In the original conversion the front room was left untouched with high ceilings, ornate cornicing, marble fireplace and working shutters whilst the morning-room behind accommodated two bedrooms, a bathroom, kitchen and the hallway.

‘We replaced the electrics and most of the plumbing throughout and in doing so stripped each room down to its bare bones. This gave us a blank canvas to design the décor from scratch,’ explains David.

Taking into account the scale of each room, the couple, with the help and creativity of an interior designer family friend, sourced fixtures and fittings that would complement the style and grandeur of the building as a whole but in a contemporary and edgy way.

We learned that in an apartment this small it was essential to design it as a whole to increase the feeling of light, space and continuity, and using an inspiration such as David Hicks made it so much easier to do so.

Light was maximised throughout with light grey woodwork, a new glass bannister on the staircase and good contemporary lighting. The floors in the drawing-room were replaced with lime washed herringbone wood whilst pale carpets and tiles covered the rest.

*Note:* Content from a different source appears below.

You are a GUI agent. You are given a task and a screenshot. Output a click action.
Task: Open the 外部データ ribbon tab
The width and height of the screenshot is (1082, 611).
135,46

Using David Hicks’s obvious love of symmetry, lighting, colour and pattern as an inspiration, the couple have decorated with bold wallpapers, vibrant fabrics and strong bursts of burnt orange throughout.

‘We have thoroughly enjoyed paying tribute to a great designer and have created what we think is a fun, light and very contemporary city pied-a-terre. A place that we can all enjoy,’ says David.